Steve Lewis served as Speaker of the Oklahoma House of Representatives from 1989-1991. He currently practices law in Tulsa and represents clients at the Capitol.
The House committee on Children, Youth and Families last week considered three separate interim studies. The first concerned the new federal Family First Prevention Services Act of 2018, a new law to redirect federal foster care funding. Importantly, it does not provide new federal funding; it just redesigns the programs. Included in the effort are new evidence-based methods to prevent children from being removed from their homes and more appropriate placements for the children who are removed. There are several problems with Oklahoma implementing this new law, the most important of which is funding. First, there is a “maintenance of effort” requirement that will require us to bring our current expenditures for the programs covered back to 2014 levels before we can claim federal funding. Second, will be finding the state funds for the 50 percent match. The federal law gives states 2 years to implement it, and it looks like Oklahoma will postpone our effort at least 1 year.
The second study was a presentation by the Child Care Association outlining the challenges of licensed child care providers. As with so many state services, the subsidy paid by DHS to the providers for the benefit of qualified low-income families is not enough. The payment the providers must collect from the families is too high for many of them. The most difficult part of the hearing was a presentation by a provider about the difficulties of the families whose children she cares for. Most of them are single mothers who are going in the hole financially every month, some by hundreds of dollars. One mom walks 5 miles each day to bring her two children to the child care agency, then another mile to work. The child care agency tries to help her in bad weather when they can. Only by not having a car payment, insurance, etc., is she able to get by on her budget. The below subsistence level living of many of these families is hard to hear about.
The final study was about efforts to shorten the time children are in foster care. Oklahoma is near the top in average time out-of-home before a family is reunified. The committee heard discussion of a bill offered last session by Rep. Mark Lawson (R-Sapulpa) at the request of “Still She Rises”, a non-profit in Tulsa, that would have made several changes in juvenile court proceedings to shorten out-of-home placement. To a child, “every day counts” when she is away from her family. Even where the child is neglected or abused at home, trauma also occurs when the child is removed and remains away from family. It’s important to remove a child only when necessary and to return the child as soon as the family can care for her.
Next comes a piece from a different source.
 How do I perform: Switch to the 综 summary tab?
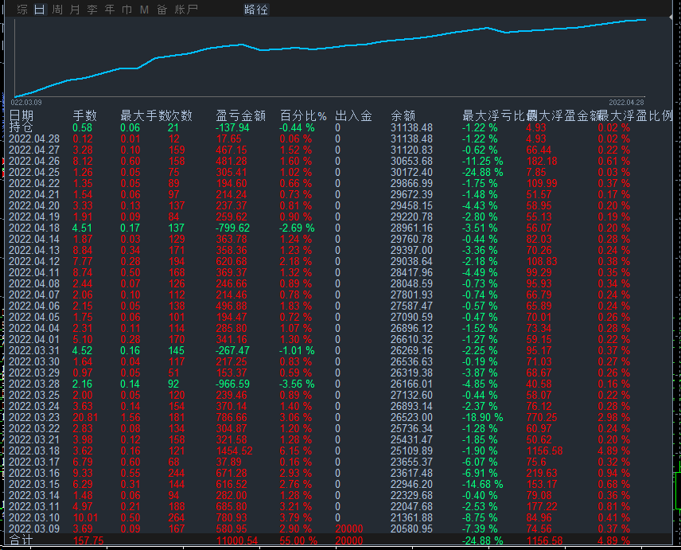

You can’t go to a meeting like this without coming away with the feeling that, although there is a lot of good work being done, we are losing ground. Trying to prevent children from being removed from home, subsidizing quality child care for people who cannot afford it, and getting foster children back home as soon as safely possible are all related. They all cost money, and they don’t even deal with the underlying causes of why these children and families find themselves in the predicament they’re in. Better education and job training, better health care, more mental health and addiction treatment will attack these underlying challenges, but they cost money, too. Thanks goes to the legislators who are grappling with these difficult issues.